By Cindy Wiggins Tapia

I’ve seen and heard things that would scare the fur off Chewbacca, but nothing–and I do mean not one dang thang, ghost or the Incredible Hulk come to call — ever scared me as bad as the Shadburn Shadow…

We were living in the company house across Moreno St. from the car wash and Couch’s Holiday Supermarket when Daddy lost his job at Tandy and went to work reading meters for the Gwinnett Co. Water Dept. We were eventually evicted and fetched up in the little bungalow on the corner of E Shadburn Ave. and N. Alexander St.

It was the nicest house we’d ever rented — hardwood floors, salmon-colored paneling, and two working fireplaces, which Mama refused to use, because she could not tolerate ashes in the fire bed and soot on the floor. The previous tenant failed Mama’s white-glove test, so Vickie and I spent a week of evenings on our hands and knees scrubbing the area around the hearth.

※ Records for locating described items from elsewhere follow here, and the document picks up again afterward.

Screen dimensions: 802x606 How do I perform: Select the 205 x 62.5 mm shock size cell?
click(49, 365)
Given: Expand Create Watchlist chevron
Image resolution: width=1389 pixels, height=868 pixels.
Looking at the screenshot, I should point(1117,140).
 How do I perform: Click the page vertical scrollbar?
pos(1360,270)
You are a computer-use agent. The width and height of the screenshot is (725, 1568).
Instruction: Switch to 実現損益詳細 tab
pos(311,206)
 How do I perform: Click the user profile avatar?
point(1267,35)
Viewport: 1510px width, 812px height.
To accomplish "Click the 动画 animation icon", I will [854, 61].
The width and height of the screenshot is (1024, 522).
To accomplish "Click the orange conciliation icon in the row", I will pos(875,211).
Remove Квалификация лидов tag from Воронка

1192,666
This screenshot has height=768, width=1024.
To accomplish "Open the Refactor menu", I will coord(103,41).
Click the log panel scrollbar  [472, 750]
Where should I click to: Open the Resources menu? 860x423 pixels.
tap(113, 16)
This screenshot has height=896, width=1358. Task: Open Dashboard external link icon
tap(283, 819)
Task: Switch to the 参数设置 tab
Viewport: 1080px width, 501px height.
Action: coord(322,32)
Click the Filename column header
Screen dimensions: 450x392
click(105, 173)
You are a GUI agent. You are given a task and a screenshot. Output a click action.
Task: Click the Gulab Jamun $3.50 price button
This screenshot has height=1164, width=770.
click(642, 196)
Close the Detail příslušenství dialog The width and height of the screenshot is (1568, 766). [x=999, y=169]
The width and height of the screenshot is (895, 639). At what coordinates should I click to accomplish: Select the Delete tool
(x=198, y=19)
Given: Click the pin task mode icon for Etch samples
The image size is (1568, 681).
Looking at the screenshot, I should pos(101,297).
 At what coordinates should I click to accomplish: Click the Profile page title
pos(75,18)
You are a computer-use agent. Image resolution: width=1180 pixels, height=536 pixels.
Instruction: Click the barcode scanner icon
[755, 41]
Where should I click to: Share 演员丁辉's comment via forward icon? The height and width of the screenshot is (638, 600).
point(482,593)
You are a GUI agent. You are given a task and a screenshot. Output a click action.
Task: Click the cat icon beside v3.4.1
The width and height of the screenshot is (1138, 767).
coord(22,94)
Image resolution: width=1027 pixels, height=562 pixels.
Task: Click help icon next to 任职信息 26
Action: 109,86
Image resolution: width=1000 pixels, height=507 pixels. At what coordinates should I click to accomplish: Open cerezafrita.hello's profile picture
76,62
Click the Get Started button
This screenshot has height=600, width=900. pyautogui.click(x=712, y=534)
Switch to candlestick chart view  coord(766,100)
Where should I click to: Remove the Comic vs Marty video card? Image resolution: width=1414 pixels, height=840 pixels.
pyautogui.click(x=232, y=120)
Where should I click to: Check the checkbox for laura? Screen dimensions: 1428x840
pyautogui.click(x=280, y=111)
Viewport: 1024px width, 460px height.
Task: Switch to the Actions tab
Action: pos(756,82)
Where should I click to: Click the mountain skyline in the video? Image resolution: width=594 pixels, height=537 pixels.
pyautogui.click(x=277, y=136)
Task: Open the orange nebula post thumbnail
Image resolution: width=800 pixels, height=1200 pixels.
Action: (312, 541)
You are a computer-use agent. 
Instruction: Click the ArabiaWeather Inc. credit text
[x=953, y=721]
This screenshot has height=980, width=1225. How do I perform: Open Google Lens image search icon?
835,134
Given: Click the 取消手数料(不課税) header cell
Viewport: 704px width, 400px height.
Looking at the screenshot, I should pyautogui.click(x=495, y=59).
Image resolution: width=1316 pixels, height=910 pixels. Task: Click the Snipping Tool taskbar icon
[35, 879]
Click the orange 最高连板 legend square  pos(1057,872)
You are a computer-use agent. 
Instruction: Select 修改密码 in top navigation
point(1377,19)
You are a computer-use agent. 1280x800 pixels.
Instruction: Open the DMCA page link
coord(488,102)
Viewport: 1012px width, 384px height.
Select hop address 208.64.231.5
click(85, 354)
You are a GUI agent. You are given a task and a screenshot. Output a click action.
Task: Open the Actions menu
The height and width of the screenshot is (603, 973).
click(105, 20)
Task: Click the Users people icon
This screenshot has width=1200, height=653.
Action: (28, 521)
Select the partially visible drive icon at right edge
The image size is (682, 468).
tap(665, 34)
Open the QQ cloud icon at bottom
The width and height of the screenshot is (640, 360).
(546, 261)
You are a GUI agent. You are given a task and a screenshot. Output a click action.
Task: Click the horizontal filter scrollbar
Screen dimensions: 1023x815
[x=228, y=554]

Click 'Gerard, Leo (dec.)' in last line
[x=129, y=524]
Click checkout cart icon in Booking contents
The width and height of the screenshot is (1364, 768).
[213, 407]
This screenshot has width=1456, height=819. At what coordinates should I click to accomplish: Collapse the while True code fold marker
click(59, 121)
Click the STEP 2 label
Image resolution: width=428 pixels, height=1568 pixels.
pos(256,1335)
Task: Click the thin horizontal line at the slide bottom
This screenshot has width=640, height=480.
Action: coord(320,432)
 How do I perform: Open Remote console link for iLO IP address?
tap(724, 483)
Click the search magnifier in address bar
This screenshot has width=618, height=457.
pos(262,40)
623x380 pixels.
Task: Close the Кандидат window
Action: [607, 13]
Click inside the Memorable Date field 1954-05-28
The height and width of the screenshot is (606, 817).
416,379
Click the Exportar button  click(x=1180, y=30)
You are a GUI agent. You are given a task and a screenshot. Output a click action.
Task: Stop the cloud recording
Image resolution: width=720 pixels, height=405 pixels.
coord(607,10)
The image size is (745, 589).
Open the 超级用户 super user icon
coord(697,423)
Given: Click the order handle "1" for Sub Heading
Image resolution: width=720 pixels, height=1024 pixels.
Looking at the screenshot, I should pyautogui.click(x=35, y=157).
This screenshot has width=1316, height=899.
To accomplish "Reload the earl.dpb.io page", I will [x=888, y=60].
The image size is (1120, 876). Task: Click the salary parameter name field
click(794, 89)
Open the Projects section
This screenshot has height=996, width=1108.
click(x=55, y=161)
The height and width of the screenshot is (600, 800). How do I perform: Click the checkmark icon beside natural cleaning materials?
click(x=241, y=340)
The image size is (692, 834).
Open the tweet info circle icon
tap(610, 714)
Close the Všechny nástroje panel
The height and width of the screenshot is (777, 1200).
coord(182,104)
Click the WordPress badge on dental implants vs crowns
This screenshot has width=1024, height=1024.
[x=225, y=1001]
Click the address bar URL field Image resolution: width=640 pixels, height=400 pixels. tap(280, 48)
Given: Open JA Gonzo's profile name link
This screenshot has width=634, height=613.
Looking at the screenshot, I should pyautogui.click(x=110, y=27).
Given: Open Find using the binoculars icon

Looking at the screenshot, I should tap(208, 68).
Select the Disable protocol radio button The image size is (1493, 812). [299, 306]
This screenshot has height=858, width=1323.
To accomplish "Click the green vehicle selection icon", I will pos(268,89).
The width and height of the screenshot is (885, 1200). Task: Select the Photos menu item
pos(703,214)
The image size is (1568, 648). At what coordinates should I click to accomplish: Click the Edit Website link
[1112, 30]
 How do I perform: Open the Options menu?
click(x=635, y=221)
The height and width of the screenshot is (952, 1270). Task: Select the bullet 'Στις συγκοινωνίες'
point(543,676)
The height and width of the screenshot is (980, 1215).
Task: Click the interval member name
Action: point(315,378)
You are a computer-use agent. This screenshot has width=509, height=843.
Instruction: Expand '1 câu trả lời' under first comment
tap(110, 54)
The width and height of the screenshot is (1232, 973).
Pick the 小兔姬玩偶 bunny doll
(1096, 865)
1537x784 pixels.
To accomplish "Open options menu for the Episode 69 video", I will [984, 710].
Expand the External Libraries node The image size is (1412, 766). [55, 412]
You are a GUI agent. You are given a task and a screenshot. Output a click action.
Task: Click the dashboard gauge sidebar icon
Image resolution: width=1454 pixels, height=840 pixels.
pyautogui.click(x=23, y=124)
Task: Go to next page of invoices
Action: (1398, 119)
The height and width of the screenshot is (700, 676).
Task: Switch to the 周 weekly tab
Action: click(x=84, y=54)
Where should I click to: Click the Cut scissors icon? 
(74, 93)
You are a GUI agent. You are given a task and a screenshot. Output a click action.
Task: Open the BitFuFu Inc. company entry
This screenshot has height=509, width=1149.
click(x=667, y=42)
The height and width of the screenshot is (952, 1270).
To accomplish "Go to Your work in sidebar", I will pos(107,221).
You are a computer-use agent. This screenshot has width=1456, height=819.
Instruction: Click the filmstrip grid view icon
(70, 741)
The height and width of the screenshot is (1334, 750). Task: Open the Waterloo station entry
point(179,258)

“I like to keep a clean house, because it makes me feel better about the way I treat ya’ll.” Don’t that make you wanna roll your eyes, though?

The chimneys lacked covers, and some afternoons, Vickie and I would come in from school to swifts flying around inside. We’d throw up our arms and run screaming bloody murder back out the front door. One night a little pink hatchling fell onto Mama’s immaculate fire bed. No worries. She drowned it in her immaculate toilet bowl. (She also drowned rats. A friend advised me to stay on her good side.)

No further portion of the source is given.